Winslow hopes to combine the best attributes of all three of those players and still be his own type of player.

The first-round pick from 2004 is aware of how much of a challenge it is to get back in the league after being out for two years and it’s no secret he has had his share of setbacks in his career.

When I asked him what he has learned from his whole experience through all the ups and downs, Winslow was appreciative of how hard it is to be in the league and more importantly stay in the league.

“You know the saying, ‘you don’t know what you’ve got til it’s gone.’ It’s so true. Like you see guys missing OTA’s (organized team activities) and even I used to do it, and I was training, but even though I was training at home in San Diego, just you know being around football and the camaraderie with the guys, but to do that now? Like to think back. Like you don’t know what you’ve got til it’s gone, man. That’s all I can really say. I love the game and I live the game. Every day. It’s hard to see that guys are missing OTA’s and stuff because once it’s gone, it might not get back. You’re gonna’ miss that. Careers are short and the NFL is not for long.”

Before we concluded the interview, as a life-long fan of the Browns and as a member of the media, I had to ask Winslow if he would be open to a return to Cleveland, just from a curiosity standpoint.

Of course if any player is looking to make a comeback, it’s expected that the player won’t be too selective on whatever opportunities present themselves, but I was a bit surprised to hear how enthusiastic Winslow sounded when I asked about the possible scenario of playing for the Browns again.
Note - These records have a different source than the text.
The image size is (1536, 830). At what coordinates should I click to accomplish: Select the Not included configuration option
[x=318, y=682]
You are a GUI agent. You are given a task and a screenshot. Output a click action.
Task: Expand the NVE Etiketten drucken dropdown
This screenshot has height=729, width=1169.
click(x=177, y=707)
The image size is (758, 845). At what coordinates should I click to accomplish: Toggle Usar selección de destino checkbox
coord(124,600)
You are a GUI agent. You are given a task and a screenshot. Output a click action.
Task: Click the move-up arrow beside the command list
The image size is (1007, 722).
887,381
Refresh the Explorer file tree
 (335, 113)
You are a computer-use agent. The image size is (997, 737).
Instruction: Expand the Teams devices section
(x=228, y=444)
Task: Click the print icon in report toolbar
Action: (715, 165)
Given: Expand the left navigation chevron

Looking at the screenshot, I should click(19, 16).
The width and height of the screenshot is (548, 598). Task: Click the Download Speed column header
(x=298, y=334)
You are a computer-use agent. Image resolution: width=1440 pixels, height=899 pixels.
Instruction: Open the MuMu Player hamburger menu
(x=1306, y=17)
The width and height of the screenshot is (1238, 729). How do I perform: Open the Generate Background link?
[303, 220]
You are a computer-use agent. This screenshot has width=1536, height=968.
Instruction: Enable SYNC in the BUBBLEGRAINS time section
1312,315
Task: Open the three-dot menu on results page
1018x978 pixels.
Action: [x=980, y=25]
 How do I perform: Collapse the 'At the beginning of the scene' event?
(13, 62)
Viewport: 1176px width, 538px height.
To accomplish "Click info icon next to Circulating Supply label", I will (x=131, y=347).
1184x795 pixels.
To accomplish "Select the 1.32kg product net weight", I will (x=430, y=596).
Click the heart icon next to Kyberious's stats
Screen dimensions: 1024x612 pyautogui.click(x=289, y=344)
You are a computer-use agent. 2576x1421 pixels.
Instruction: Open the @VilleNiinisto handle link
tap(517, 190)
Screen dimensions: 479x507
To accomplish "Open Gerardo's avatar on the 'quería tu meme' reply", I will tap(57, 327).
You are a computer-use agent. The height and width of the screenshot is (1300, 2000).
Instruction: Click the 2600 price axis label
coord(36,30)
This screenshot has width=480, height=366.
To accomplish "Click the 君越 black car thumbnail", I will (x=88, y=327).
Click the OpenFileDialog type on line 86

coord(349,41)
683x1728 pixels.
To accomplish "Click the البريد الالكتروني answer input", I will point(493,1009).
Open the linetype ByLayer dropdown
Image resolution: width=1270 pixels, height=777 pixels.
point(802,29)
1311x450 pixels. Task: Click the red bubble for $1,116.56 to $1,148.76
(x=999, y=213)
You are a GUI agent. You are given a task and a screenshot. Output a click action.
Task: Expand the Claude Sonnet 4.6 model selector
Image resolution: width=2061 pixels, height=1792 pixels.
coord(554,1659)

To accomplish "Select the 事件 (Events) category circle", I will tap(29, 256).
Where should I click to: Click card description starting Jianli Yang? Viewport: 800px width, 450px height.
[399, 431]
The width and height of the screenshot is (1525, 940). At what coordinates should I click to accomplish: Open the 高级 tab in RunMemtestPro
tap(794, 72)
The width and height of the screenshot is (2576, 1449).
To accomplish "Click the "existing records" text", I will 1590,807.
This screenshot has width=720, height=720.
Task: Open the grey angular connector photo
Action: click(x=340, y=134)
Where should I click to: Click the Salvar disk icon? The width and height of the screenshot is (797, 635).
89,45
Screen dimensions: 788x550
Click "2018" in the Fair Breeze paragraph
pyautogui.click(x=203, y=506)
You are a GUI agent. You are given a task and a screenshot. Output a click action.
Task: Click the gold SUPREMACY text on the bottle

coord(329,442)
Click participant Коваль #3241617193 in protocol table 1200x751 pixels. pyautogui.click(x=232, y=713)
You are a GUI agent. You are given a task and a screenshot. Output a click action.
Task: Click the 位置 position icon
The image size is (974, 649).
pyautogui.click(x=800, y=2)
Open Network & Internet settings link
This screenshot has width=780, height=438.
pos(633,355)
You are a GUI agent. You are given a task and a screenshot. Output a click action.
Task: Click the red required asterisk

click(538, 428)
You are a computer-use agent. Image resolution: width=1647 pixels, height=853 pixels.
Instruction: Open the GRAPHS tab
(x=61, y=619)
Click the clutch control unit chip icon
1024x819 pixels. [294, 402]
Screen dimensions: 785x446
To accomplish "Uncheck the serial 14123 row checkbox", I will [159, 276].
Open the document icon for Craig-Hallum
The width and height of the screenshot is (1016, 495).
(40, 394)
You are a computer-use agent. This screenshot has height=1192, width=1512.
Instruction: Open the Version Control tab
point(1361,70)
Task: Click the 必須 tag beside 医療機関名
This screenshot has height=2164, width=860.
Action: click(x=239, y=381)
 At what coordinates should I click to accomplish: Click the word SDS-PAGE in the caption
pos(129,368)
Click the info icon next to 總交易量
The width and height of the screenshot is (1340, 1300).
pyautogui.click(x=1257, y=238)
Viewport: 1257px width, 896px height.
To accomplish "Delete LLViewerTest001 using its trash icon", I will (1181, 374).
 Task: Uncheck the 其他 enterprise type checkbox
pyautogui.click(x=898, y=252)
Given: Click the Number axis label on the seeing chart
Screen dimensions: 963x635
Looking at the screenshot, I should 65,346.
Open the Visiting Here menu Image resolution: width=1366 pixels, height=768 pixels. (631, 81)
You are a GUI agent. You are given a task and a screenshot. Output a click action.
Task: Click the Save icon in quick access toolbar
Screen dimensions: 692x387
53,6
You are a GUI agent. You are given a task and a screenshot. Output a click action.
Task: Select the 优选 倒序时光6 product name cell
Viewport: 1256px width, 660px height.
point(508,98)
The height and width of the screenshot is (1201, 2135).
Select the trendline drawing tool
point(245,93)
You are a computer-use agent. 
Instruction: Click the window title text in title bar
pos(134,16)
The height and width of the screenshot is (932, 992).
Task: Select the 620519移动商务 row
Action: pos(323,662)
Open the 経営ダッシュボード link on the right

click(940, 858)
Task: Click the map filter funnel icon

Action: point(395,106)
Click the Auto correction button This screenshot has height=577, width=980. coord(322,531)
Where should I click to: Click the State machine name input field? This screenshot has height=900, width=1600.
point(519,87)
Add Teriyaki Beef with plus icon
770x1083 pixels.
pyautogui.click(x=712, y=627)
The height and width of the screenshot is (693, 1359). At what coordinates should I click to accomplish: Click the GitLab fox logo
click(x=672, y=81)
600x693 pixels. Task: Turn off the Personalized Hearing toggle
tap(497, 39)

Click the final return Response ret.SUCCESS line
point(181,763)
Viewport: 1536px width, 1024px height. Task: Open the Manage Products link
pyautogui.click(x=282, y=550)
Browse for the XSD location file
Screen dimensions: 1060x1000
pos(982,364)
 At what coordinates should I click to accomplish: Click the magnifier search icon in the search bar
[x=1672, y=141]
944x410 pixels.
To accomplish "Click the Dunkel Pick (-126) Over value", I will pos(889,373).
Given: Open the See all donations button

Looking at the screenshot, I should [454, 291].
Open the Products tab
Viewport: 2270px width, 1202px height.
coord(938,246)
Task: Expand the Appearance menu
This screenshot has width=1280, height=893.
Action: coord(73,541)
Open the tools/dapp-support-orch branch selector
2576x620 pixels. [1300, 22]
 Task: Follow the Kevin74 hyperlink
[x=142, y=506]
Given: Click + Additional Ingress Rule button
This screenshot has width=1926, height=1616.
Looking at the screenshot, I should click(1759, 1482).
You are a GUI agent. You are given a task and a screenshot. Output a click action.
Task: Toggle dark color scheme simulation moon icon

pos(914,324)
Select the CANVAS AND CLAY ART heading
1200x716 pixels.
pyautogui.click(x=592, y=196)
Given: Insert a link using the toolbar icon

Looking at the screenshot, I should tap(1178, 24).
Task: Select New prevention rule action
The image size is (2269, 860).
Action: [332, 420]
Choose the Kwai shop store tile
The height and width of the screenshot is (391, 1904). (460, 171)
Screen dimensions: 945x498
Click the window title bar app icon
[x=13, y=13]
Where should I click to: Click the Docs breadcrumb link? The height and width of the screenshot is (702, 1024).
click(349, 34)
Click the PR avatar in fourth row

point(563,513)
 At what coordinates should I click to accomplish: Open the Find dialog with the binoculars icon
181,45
“Oh, for sure!” Winslow said. “Yeah I would definitely love to play with Coach Jackson and RG III and tandem up with Barnidge and a couple of those young receivers they got there. Playing in Cleveland was some of the best years of my life, man. Those fans are amazing.”

Again, I’ll admit that it’s hard for someone looking to make a comeback to tell a reporter, “No, I would not play for that team.” But if you question the authenticity of Winslow’s quote, listen for yourself. It didn’t sound like your typical run-of-the-mill standard answer that someone gives to let a question pass by over their shoulder.

If nothing else, the way Winslow instantly expressed that he would love to play for Hue Jackson, is just another example of the many players who have positive feelings about the Browns new head coach. Jackson is well-respected and admired around the league. Maybe the Browns will be looking for another tight end to compliment Barnidge this offseason.

Obviously we’re a long way from the season, but training camp is right around the corner and it will be interesting to see where Winslow winds up and if perhaps his career comes full circle, back to Berea.

If you’d like to keep up with Winslow’s NFL comeback attempt and see what he’s up to, check out his Twitter @KellenWinslowJr. Along with training hard for his shot back at the NFL, Winslow spends time away from the gym and field with his wife and kids. He is also an avid cyclist and a DJ, who is passionate about House/Techno music.